Task requirements | Reproduce word for word the line holding "Click the quote icon with count 7" and all lines after it in the data, through the end, leaving out pictures.

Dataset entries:
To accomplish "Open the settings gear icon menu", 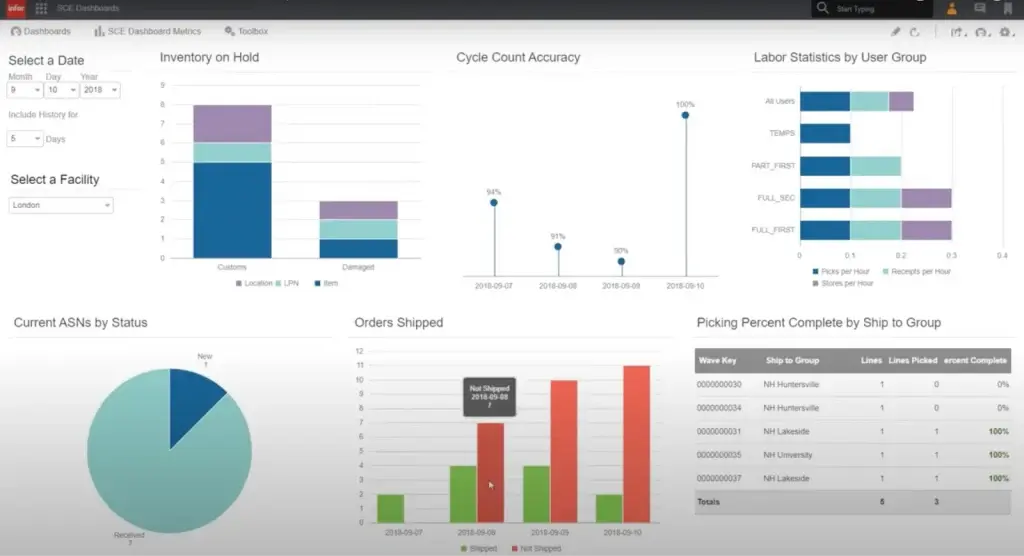I will pyautogui.click(x=1003, y=32).
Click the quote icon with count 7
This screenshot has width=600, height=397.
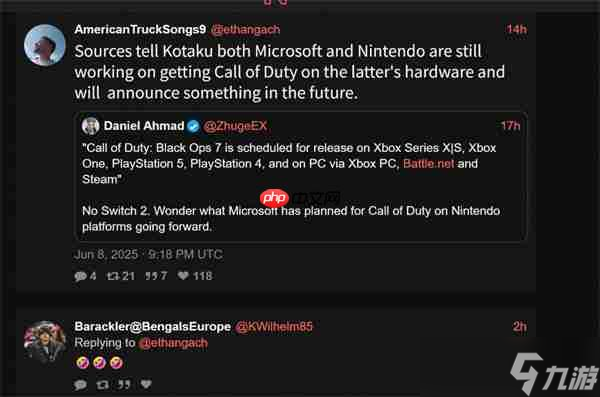tap(151, 276)
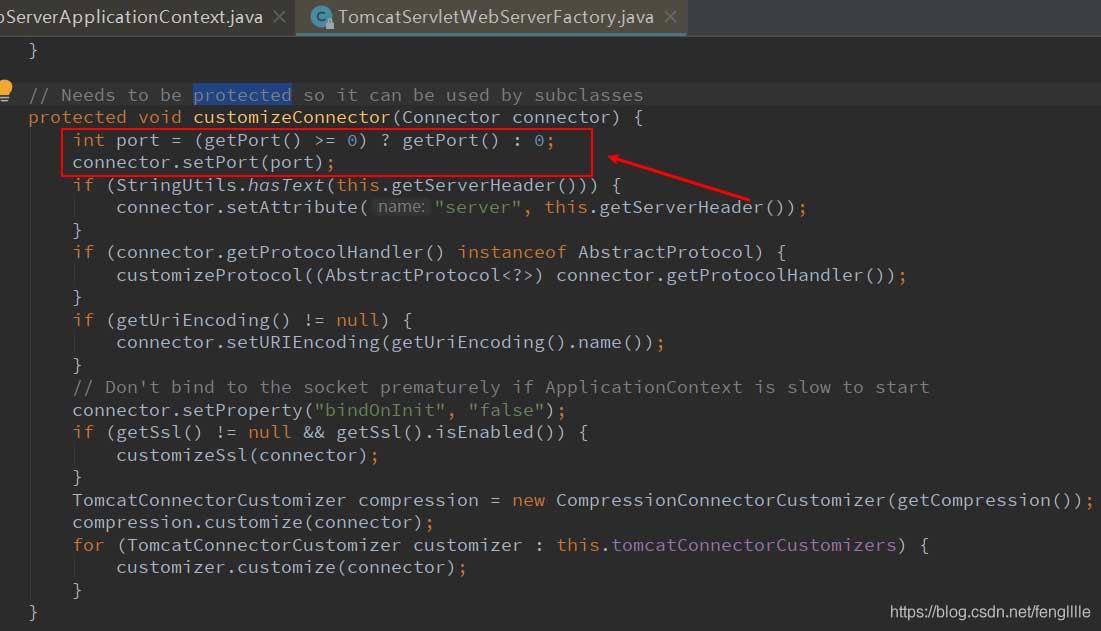Click the class icon on TomcatServletWebServerFactory tab

click(x=321, y=17)
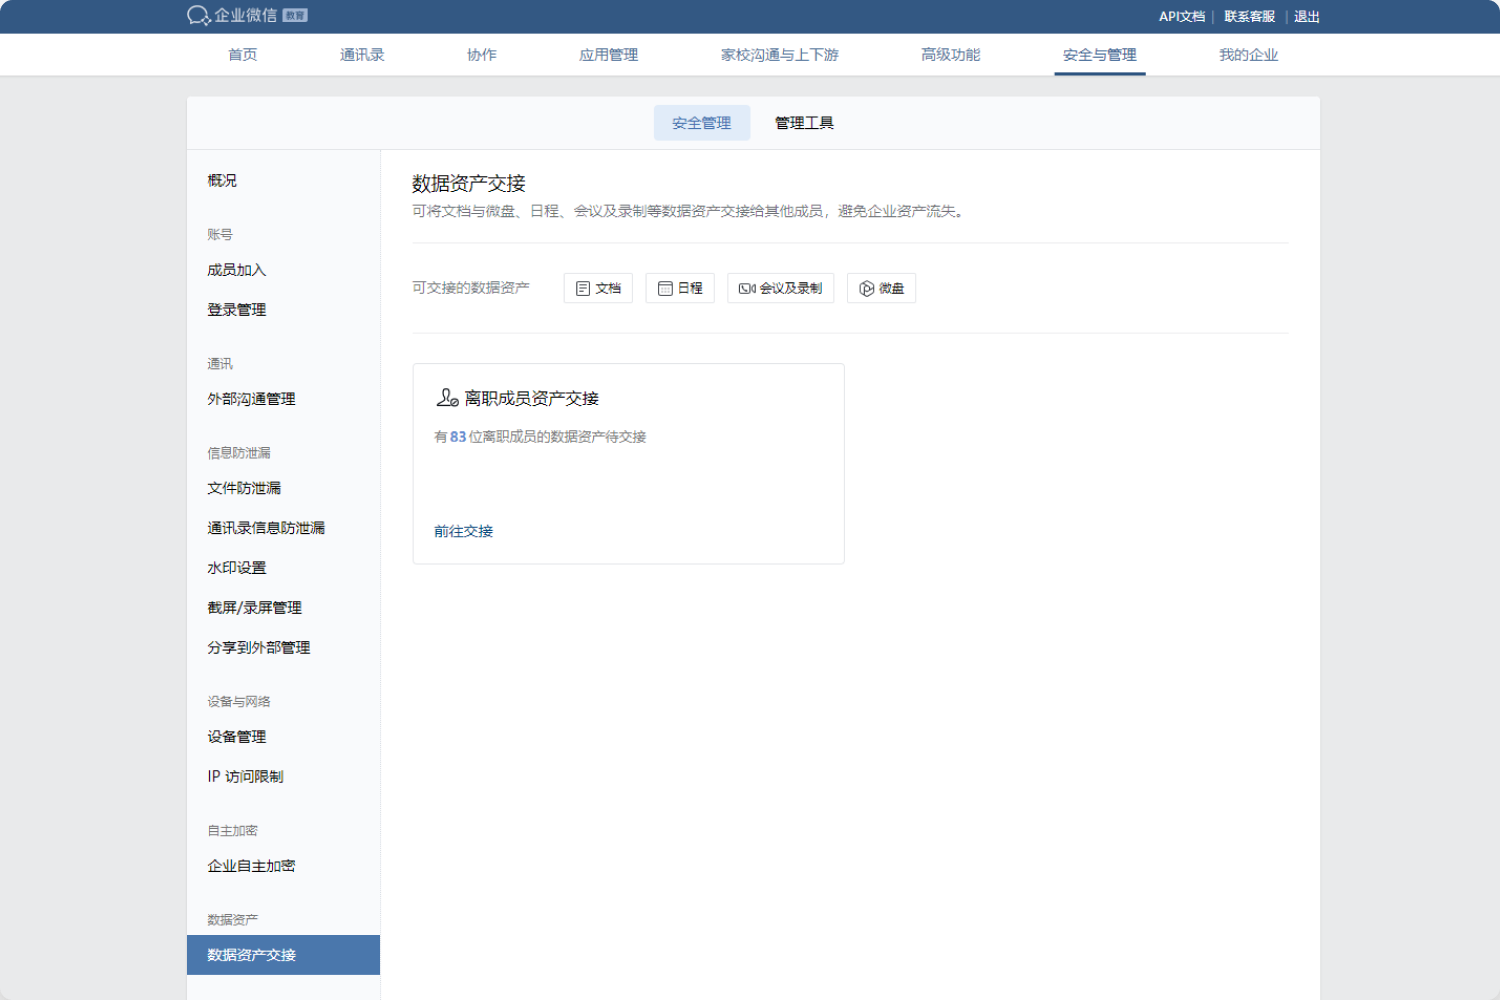Select the 安全管理 tab
The width and height of the screenshot is (1500, 1000).
point(701,123)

Exercise solution |
Click the quote icon with count 7
This screenshot has width=600, height=397.
tap(151, 276)
Click the class icon on TomcatServletWebServerFactory tab

click(x=321, y=17)
Select the 安全管理 tab
The width and height of the screenshot is (1500, 1000).
point(701,123)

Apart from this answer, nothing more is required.